**WHAT IS BEING ASKED**
Copy out the part of the material that begins with the line containing "Viewport: 787px width, 385px height." and ends with the line containing "coord(506,101)", reproducing every line precisely and including both of those lines.

**LISTING**
= = = =

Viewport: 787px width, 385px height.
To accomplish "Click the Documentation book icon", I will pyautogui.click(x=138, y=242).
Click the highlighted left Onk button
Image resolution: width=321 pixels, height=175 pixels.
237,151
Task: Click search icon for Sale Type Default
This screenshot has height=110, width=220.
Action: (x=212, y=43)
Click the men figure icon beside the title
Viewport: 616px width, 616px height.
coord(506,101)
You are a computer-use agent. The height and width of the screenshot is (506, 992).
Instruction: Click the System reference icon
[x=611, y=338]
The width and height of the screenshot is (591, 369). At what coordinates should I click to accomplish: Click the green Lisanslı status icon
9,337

= = = =

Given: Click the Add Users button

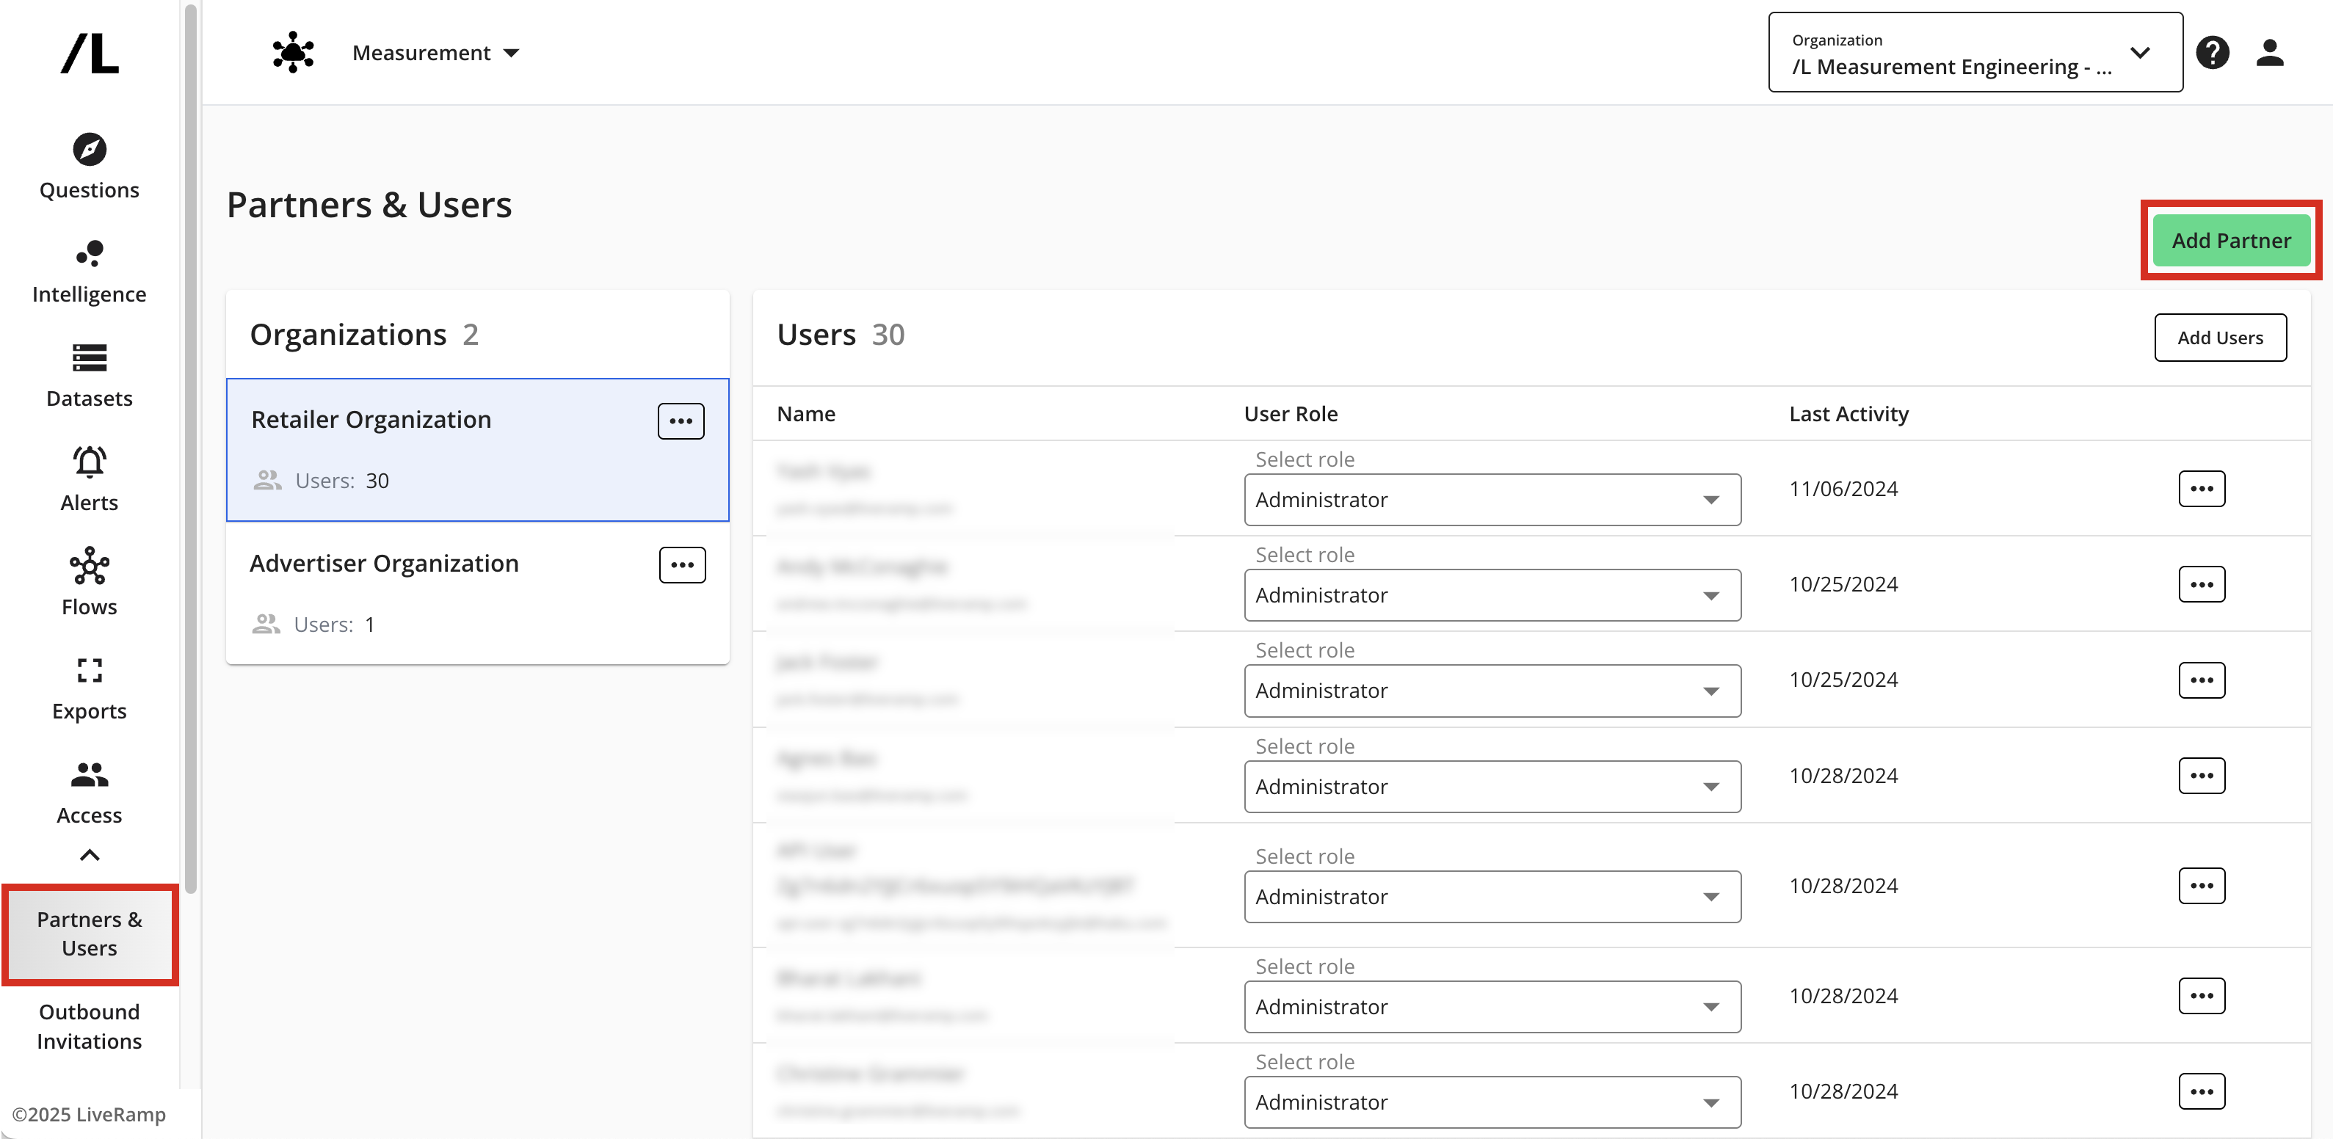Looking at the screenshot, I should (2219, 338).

= = = =

**ANSWER BELOW**
Viewport: 787px width, 385px height.
To accomplish "Click the Documentation book icon", I will pyautogui.click(x=138, y=242).
Click the highlighted left Onk button
Image resolution: width=321 pixels, height=175 pixels.
237,151
Task: Click search icon for Sale Type Default
This screenshot has height=110, width=220.
Action: (x=212, y=43)
Click the men figure icon beside the title
Viewport: 616px width, 616px height.
coord(506,101)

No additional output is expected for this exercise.